Without the Hudson River Bulkhead, New York would never have become the primary port in America…
Manhattan Waterfront, 1879 Print, Library of Congress
The ship lay buried in mud for two centuries as New York City grew up around it. The last time it sailed along the East Coast and pulled into the harbor on the west side of the island, Manhattan’s population was probably less than 20,000. Just five blocks from the ship’s final resting place, George Washington had recently been inaugurated at Federal Hall on Wall Street as president of the newly formed United States, of which New York was the first capital. After its last voyage, its owners pulled the ship up onto the shore in order to perform routine maintenance. But it’s believed that when they removed the outer sheathing and saw that the lower timbers were too far gone to repair, they saved what was still useable and left the rest behind.

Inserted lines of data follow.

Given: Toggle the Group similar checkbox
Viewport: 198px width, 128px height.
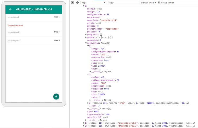Looking at the screenshot, I should [x=159, y=3].
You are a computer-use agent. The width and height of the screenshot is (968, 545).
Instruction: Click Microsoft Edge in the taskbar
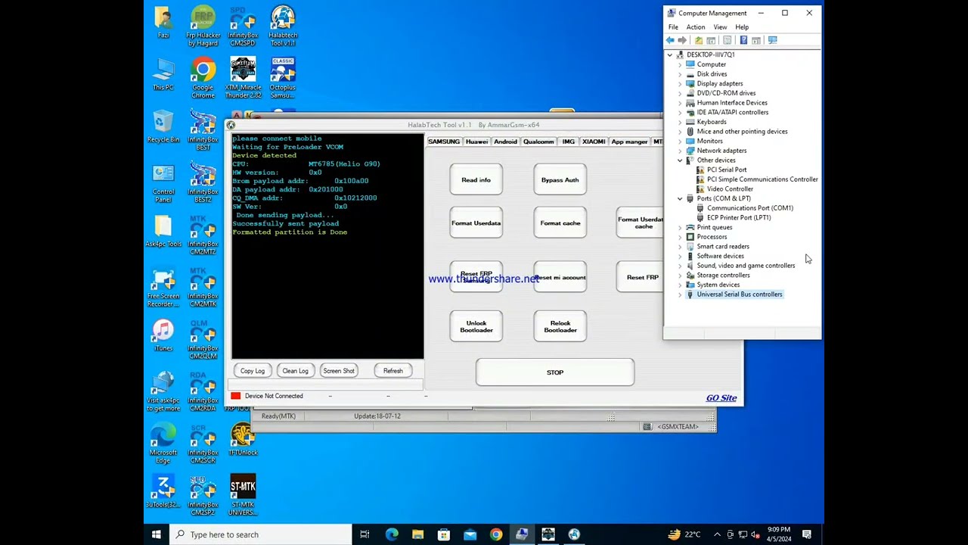click(x=392, y=534)
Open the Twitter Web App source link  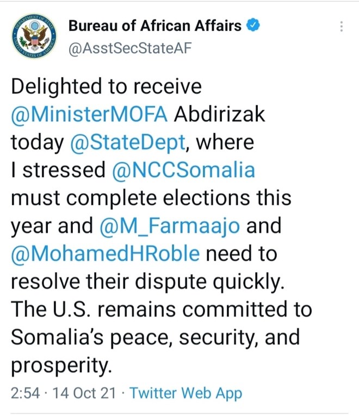pyautogui.click(x=186, y=393)
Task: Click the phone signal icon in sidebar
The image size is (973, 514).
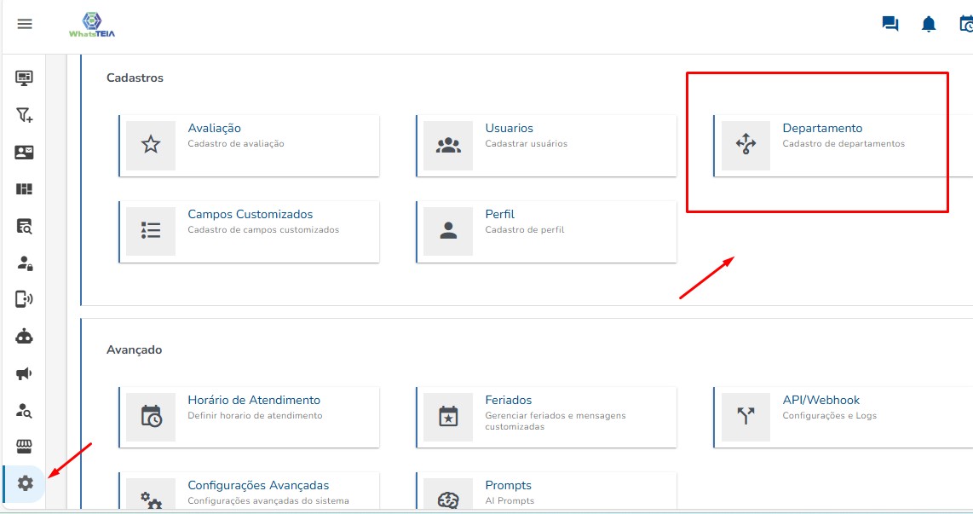Action: [x=25, y=299]
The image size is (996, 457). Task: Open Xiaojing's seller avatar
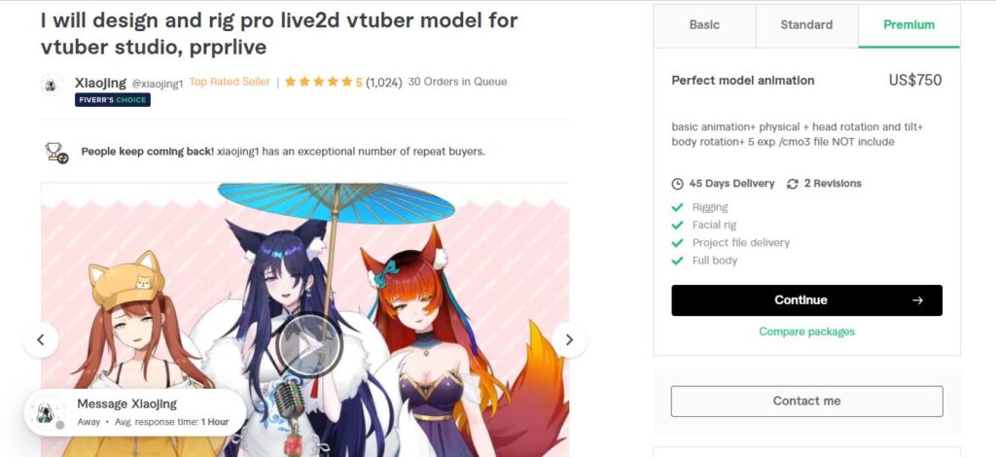52,85
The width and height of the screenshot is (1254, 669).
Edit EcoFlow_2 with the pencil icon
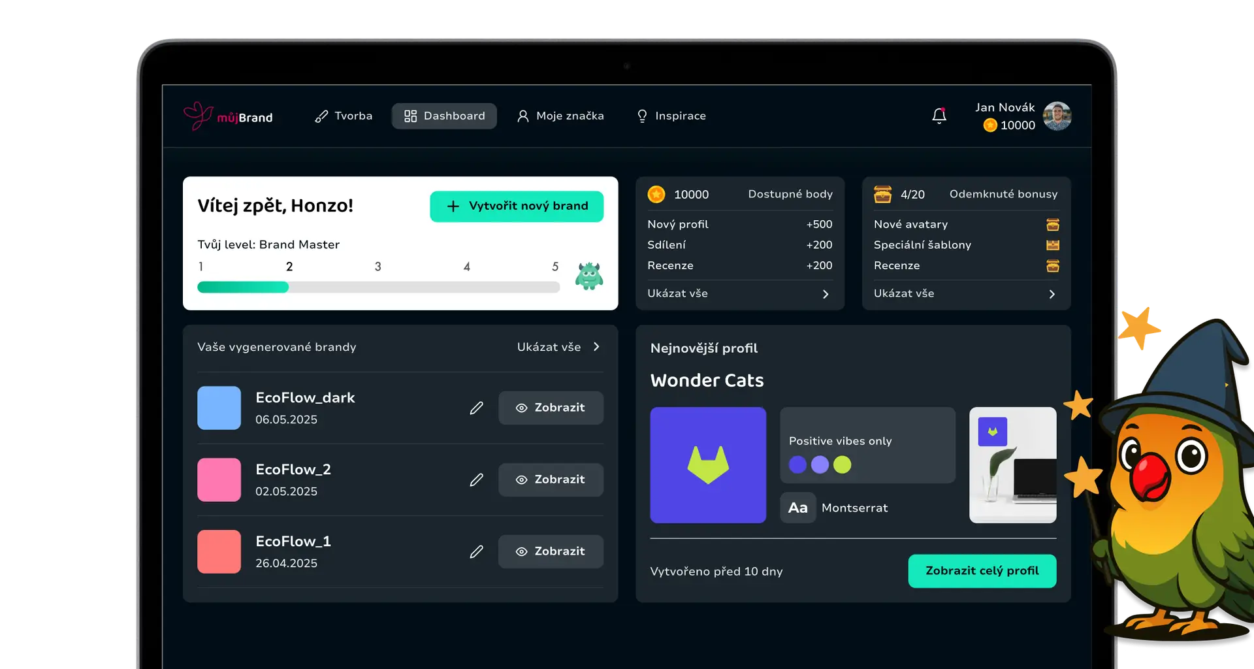tap(476, 480)
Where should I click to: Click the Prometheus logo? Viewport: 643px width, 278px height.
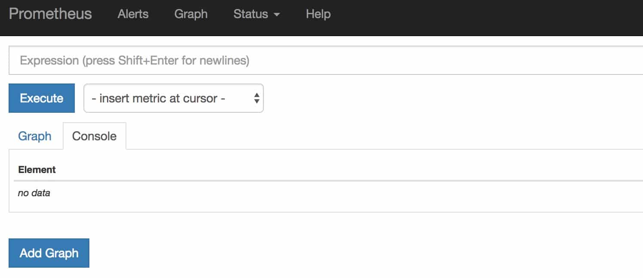pos(50,13)
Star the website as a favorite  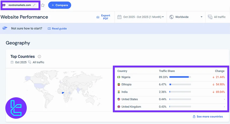(43, 5)
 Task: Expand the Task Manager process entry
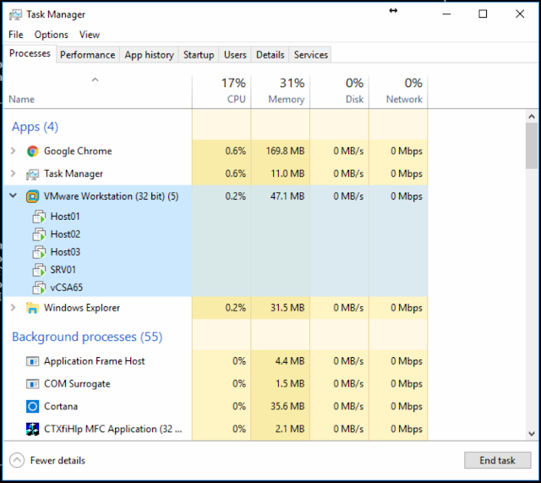pos(14,173)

At the end of the eighteenth century, Lower Manhattan—the area around the original 1624 Dutch settlement—was too cramped and the harbor too small for the volume of trade that was coming into New York. In the late 1790s, the city began deliberate efforts to extend the shoreline farther out into the Hudson River, thereby expanding the size and usefulness of the harbor. By the 1830s, the area had been completely filled and the new shoreline lay 200 yards west of its original location at modern Greenwich Street. Over the decades, the earth brought in for the shoreline extension—and the trash discarded there—completely covered up the ship. The thick, clay-rich soil sealed the vessel in the fill, creating an anaerobic (oxygen-free) environment that saved the ship from decay due to bacteria that grow in aerobic (oxygen-rich) environments.